[Editorial] Conectividad interna

Por: Fotografía: V.Orellana 10:20 AM 2017-12-14

La histórica discriminación que ha sufrido Ñuble en la asignación presupuestaria del Ministerio de Obras Públicas, responsable de construir la conectividad que este territorio necesita, ha llevado a que en la actualidad apenas un 20% de sus rutas cuenten con pavimento, lo que en la práctica, además de minar la calidad de vida de miles de habitantes de zonas rurales y contribuir al aislamiento, es un desincentivo a la inversión en áreas clave de la economía local, como la agricultura, la agroindustria y el turismo.

Lo anterior puede verse en diferentes lugares de la nueva región, pero sobre todo en el valle del Itata, cuyas comunas concentran los mayores indicadores de pobreza. Igualmente, si se afina un poco más el análisis, se confirma que dentro de ellas las mayores tasas se dan, precisamente, en aquellos sectores con menor conectividad vial, aislamiento y ruralidad.

Los caminos de tierra o ripio, además de generar polvo en verano y barro en invierno, constituyen un obstáculo a la hora de emprender, porque reducen las posibilidades de transportar productos agrícolas en buenas condiciones, lo que también eleva los costos, disminuyendo la competitividad de estos productores.
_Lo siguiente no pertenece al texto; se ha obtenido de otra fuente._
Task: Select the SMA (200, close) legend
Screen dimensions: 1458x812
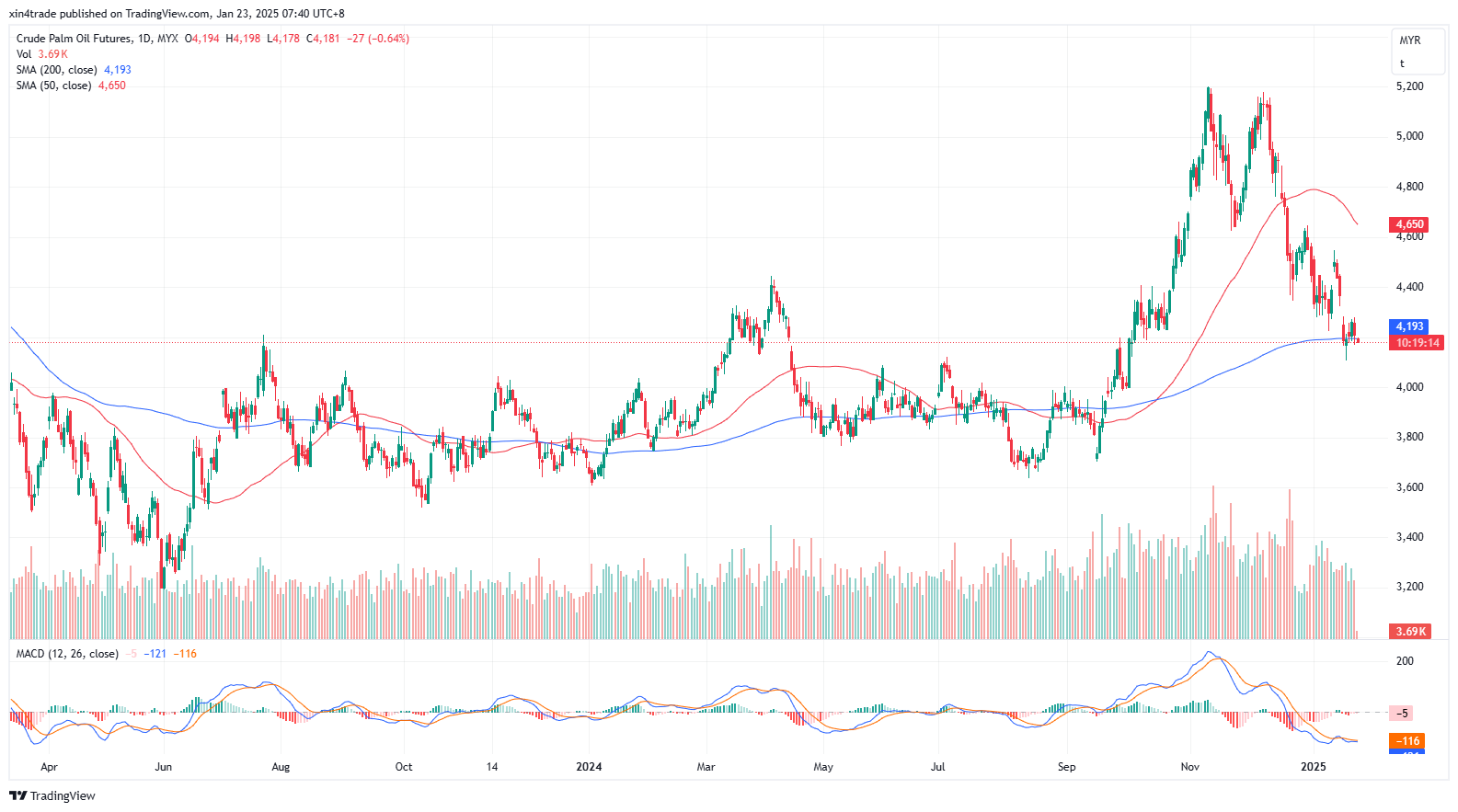Action: click(x=56, y=70)
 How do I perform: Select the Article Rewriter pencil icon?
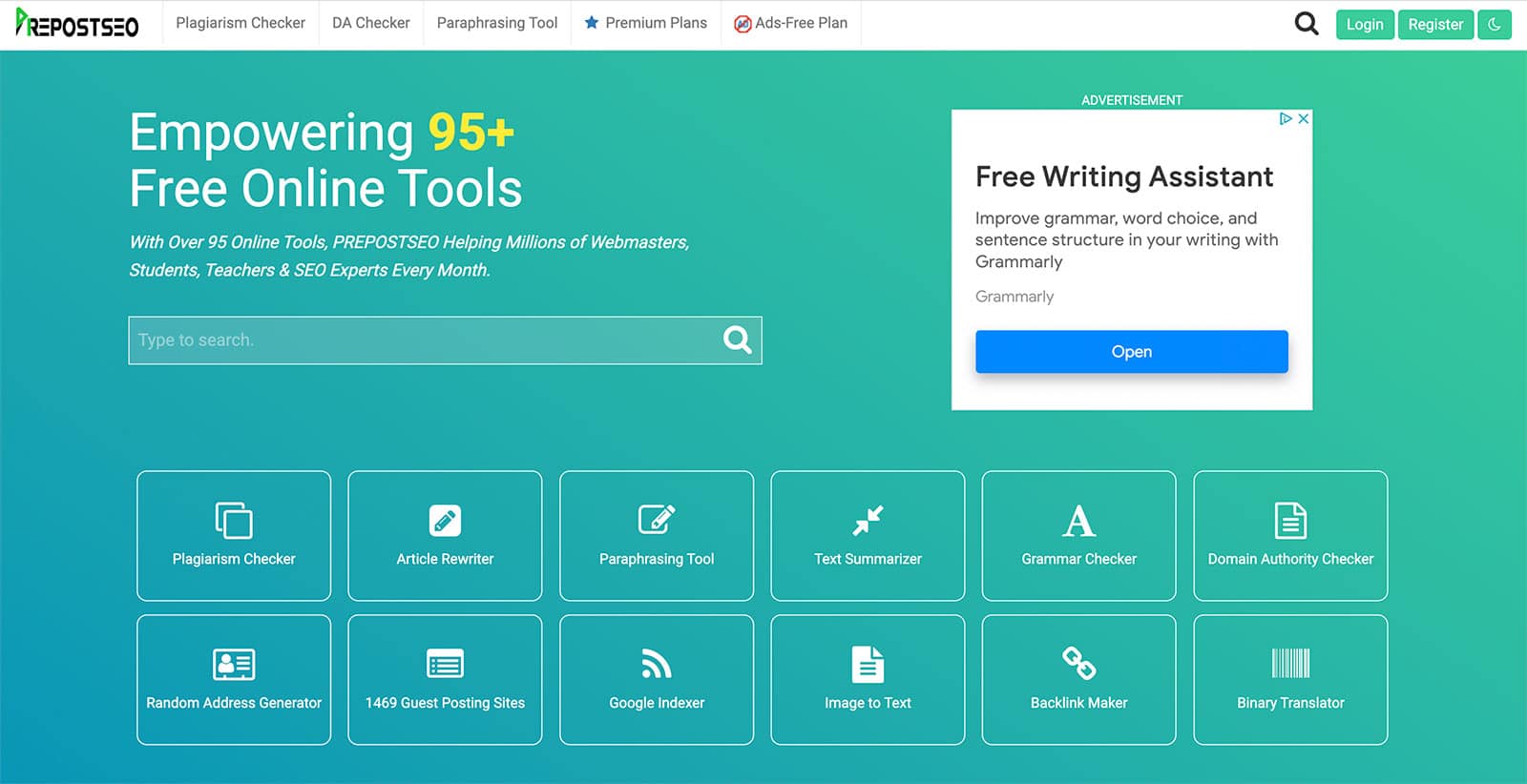(x=445, y=521)
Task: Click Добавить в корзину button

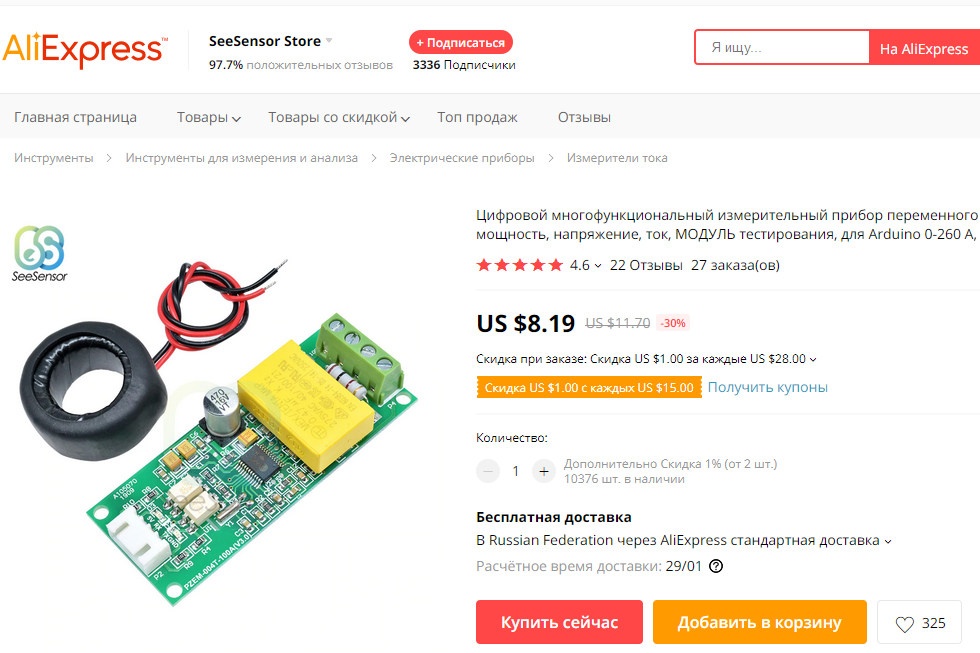Action: (x=759, y=622)
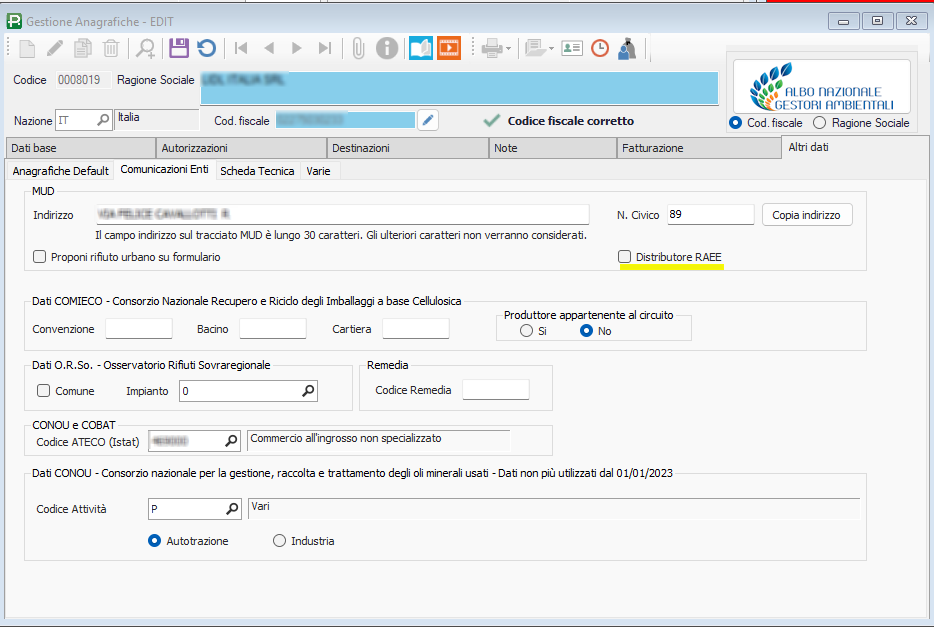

Esto también aplica para otras actividades económicas, como el turismo, considerado uno de los ejes de desarrollo económico de la nueva región.

Por otra parte, se sabe que la inversión pública tiene un efecto multiplicador y atrae inversión privada, y como contraparte, la falta de ella es un desincentivo al desarrollo de negocios.

Es por esta razón que la discriminación en la asignación de recursos para infraestructura vial en la nueva región es una desviación que a futuro debe ser evitada por las autoridades políticas, no solo porque reproduciría la inequidad que tanto le criticamos a Concepción, sino porque en la ruralidad, hoy postergada, es donde se cultiva el futuro de la economía local.

Ha costado que la autoridad central vea y comprenda el sentido estratégico de revalorizar nuestra ruralidad y así lo demuestran decenas de obras de infraestructura que llevan 20, 30 y hasta 50 años de espera.

En esa categoría también se encontraba hasta hace poco la ruta de 35,5 kilómetros, conformada por tramos de la red vial interior que une a las comunas de Ninhue, Portezuelo, Ránquil y Chillán. De postergada, ahora pasó a correr con ventaja gracias a que el Ministerio de Obras Públicas la priorizó, tras analizar la demanda local y entender la alta rentabilidad social que significa su construcción.

En octubre pasado se inició el estudio de ingeniería con el que se evaluará y definirán los trabajos que deberán realizarse. Para este trabajo previo se invertirán $396 millones de fondos sectoriales y, de acuerdo a lo programado en el contrato de adjudicación, el plazo máximo para que la empresa entregue el informe final es junio del 2019, a fin de postular este proyecto a programas de inversión sectorial o a los primeros fondos regionales que Ñuble administrará de forma autónoma, donde la prioridad la tendrán las iniciativas que tengan sus estudios terminados, como ésta.